SPIEGEL ONLINE: Aber das Geld, das Deutschland auf der Uno-Konferenz in Kopenhagen 2009 für den Klimaschutz zugesagt hatte, stammt doch weitgehend aus längst bestehenden Vorhaben?

Niebel: Deutschland hatte bereits vor der Uno-Klimakonferenz in Kopenhagen umfangreiche Mittel für den Klimaschutz zugesagt. In Kopenhagen wurde vereinbart, dass auch solche Zusagen als Vorleistungen angerechnet werden. Daran halten wir uns.

SPIEGEL ONLINE: Ein wichtiges Ziel aber dürften Sie verfehlen: Den Entwicklungsetat bis 2015 auf 0,7 Prozent der Wirtschaftsleistung zu steigern.

Niebel: In meiner Amtszeit haben wir mit 0,4 Prozent einen Höchststand seit der Wiedervereinigung erreicht. Deutschland ist zweitgrößter bilateraler Geldgeber für Entwicklungszusammenarbeit.

SPIEGEL ONLINE: Aber um das Ziel zu erreichen, müsste Ihr Etat in den kommenden drei Jahren um jeweils mehr als eine Milliarde Euro pro Jahr steigen. Ist das realistisch?

Niebel: Kanzlerin Merkel hat immer wieder betont, an dem Ziel festhalten zu wollen.

SPIEGEL ONLINE: In einem bekommen Sie sogar Lob von der Opposition: die Zusammenlegung der drei deutschen Entwicklungsbehörden zur Gesellschaft für Internationale Zusammenarbeit GIZ. Der ganz große Wurf - die Eingliederung der Kreditbank KfW, die die Entwicklungshilfe finanziert - ist Ihnen aber nicht gelungen.

Niebel: Mit der GIZ-Fusion haben wir geschafft, woran drei Vorgängerregierungen gescheitert sind. Die Eigenständigkeit der KfW hat den Vorteil, dass Geldgeber und Projektträger nicht im gleichen Hause sind. Beim Entwicklungsprogramm der Vereinten Nationen (UNDP) und der Weltbank käme auch keiner auf die Idee einer Fusion.

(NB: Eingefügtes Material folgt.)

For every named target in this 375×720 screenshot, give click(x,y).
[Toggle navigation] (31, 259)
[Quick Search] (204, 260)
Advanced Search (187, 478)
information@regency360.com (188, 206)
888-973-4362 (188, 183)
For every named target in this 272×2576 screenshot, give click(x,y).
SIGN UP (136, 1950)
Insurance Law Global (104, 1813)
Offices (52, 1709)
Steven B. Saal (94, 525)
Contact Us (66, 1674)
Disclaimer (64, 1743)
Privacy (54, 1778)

SPIEGEL ONLINE: Sie koppeln die Vergabe von Entwicklungshilfe an strenge Auflagen, die Empfängerländer müssen vertrauenswürdig sein. Zugleich werfen Kritiker Ihnen Günstlingswirtschaft vor: Sie würden vorzugsweise FDP-Leute einstellen. Selbst der Personalrat Ihres Ministeriums hat sich beschwert.

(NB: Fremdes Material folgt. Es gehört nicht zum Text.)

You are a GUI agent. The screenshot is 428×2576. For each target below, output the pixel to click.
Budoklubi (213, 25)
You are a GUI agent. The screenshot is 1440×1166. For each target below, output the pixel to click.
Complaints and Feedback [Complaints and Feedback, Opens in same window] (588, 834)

Niebel: Bei Einstellungen geht es bei uns nach Eignung, Leistung und Befähigung; ich kann es mir gar nicht leisten, mich mit inkompetenten Mitarbeitern zu umgeben. Gerade hat Helmut Asche, der den Grünen zugerechnet wird, die Leitung unseres neu gegründeten Evaluierungsinstituts übernommen. Er kontrolliert die Wirksamkeit der Projekte, damit deutsche Steuergelder nicht sinnlos versickern. Wir wollen mehr Transparenz. So ist es unter anderem die Aufgabe unseres neuen Evaluierungsinstituts, Projekte auf Nachhaltigkeit zu prüfen und darauf, ob sie langfristig sinnvoll sind.